Na początek - w sezonie 08/09 straciłem dwa kaski - jeden za pomocą kamienia z(pod) TIRa(strach myśleć co by było gdyby...) drugi raz również TIR ale rajdowiec, zepchnął mnie na barierki. Pomogło to też w przekonaniu do kasku żony. Dla mnie kask to podstawa.
Mieszkam na takiej prowincji gdzie moja jazda w kasku po mieście jest dla mieszkańców nie lada atrakcją, a po wsiach gdy jadę dzieci rzucają za mną kamieniami bo straszę kury, a krowy nie chcą się doić
Próbuję sobie wyobrazić wcielanie w życie nowelizacji Ustawy Kodeks Ruchu Drogowego - nakaz jazdy w kasku na rowerze.
Już i tak granatowi u mnie chowają się za kioskiem i czatują na babcie wychodzące z kościoła i olewające istnienie pasów. Jeszcze ciekawiej wyglądałby taki patrol pod Biedronką gdzie przyjeżdża masa rowerzystów z okolicznych wiosek.
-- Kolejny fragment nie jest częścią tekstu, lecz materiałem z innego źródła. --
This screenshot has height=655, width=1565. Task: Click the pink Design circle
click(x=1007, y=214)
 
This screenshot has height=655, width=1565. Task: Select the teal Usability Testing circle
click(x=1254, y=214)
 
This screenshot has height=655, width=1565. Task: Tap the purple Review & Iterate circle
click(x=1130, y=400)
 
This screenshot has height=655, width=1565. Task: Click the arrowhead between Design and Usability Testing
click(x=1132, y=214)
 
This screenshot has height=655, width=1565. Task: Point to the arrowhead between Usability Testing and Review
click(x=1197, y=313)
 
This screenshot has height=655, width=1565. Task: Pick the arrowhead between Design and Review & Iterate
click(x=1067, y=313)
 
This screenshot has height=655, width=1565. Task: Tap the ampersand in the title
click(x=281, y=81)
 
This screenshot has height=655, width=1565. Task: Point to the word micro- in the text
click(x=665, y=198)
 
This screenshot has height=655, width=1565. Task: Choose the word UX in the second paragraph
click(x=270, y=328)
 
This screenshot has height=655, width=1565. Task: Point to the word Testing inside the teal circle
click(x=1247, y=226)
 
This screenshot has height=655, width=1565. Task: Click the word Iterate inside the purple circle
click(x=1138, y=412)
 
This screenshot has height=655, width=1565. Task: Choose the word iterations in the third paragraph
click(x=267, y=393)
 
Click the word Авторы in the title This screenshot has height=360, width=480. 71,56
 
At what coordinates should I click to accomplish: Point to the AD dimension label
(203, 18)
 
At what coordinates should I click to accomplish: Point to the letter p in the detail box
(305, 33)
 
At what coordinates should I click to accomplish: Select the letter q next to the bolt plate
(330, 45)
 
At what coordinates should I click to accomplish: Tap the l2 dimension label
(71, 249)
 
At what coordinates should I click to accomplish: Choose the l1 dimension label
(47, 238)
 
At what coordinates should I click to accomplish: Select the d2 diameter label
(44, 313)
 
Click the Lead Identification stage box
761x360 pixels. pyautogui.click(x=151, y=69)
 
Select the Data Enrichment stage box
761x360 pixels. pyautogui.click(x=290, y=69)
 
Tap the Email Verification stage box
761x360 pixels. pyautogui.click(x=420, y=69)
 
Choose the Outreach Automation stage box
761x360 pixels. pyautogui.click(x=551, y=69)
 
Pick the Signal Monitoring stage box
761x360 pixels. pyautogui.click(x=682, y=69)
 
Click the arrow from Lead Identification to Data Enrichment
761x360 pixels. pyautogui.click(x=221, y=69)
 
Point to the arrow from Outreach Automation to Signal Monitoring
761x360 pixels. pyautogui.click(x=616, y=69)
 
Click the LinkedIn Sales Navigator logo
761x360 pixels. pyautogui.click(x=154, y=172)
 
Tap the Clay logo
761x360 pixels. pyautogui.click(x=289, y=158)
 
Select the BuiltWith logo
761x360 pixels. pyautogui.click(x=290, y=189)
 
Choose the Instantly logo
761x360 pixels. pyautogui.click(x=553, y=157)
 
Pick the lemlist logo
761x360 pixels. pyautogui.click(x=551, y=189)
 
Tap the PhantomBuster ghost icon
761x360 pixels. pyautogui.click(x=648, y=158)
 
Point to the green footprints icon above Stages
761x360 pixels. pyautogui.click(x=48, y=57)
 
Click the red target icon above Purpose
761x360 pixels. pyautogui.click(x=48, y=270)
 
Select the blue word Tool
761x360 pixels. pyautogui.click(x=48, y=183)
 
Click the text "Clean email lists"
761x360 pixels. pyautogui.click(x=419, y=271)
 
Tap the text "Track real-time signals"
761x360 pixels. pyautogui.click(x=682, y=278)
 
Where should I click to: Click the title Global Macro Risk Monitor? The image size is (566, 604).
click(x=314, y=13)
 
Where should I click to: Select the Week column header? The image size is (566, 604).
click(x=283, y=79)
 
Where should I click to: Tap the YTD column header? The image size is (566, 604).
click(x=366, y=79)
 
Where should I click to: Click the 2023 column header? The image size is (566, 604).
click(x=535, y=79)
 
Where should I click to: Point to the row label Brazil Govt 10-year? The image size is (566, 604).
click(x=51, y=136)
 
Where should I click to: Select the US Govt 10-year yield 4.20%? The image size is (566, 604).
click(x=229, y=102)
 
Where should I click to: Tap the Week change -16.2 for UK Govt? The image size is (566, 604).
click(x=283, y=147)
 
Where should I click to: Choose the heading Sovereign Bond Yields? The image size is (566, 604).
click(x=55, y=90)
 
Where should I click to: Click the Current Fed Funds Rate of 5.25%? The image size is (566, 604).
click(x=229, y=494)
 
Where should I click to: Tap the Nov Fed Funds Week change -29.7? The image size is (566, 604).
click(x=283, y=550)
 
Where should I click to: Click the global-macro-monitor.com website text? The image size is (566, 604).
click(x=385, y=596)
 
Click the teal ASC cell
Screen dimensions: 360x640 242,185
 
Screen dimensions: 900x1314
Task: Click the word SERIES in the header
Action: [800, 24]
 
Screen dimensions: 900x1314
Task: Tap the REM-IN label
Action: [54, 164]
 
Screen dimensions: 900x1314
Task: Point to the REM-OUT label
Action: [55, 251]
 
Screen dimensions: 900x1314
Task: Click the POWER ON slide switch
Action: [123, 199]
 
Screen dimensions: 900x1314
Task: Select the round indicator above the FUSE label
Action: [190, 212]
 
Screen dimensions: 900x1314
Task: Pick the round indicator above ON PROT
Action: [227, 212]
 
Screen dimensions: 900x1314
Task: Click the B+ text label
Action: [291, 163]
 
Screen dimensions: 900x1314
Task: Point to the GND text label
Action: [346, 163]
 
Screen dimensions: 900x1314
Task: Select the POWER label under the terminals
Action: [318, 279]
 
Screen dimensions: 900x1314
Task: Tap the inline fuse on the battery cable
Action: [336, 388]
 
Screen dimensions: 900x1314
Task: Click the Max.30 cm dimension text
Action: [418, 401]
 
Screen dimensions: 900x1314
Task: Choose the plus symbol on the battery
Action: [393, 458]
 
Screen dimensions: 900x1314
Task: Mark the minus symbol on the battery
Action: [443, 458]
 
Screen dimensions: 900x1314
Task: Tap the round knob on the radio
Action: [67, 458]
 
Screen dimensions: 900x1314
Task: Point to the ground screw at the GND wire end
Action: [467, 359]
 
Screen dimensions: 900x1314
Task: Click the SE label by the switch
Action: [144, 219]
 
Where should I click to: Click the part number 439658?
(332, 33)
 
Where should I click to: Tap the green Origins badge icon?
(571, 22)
Próbuję sobie wyobrazić mojego sąsiada - Pana Stanisława, który mimo swoich 70 lat codziennie ok 8 rano jeździ, bez względu na pogodę, do piekarni po chleb oraz na targ po mleko od rolników.
Dla mnie taki nakaz byłby bez sensu i nie ma co gdybać bo nie zostanie wprowadzony.
Bardziej sensownym byłoby wprowadzenie obowiązku jazdy w kasku dla młodzieży powiedzmy do 15 roku życia. Z drugiej strony kto będzie tego pilnował? Kolejny martwy przepis.
Co do spisku - zbyt dużo mamy producentów kasków by można było mówić o jakichś spiskowych teoriach i lobby. Załóżmy, że dobry kask, dobrej firmy będzie kosztował 99 zł to małe chińskie rączki są w stanie wyprodukować i wrzucić na nasz rynek szpanersko wyglądający kask za 49 zł - więc jaki sens miałoby lobbowanie na rzecz obowiązku jazdy w kasku?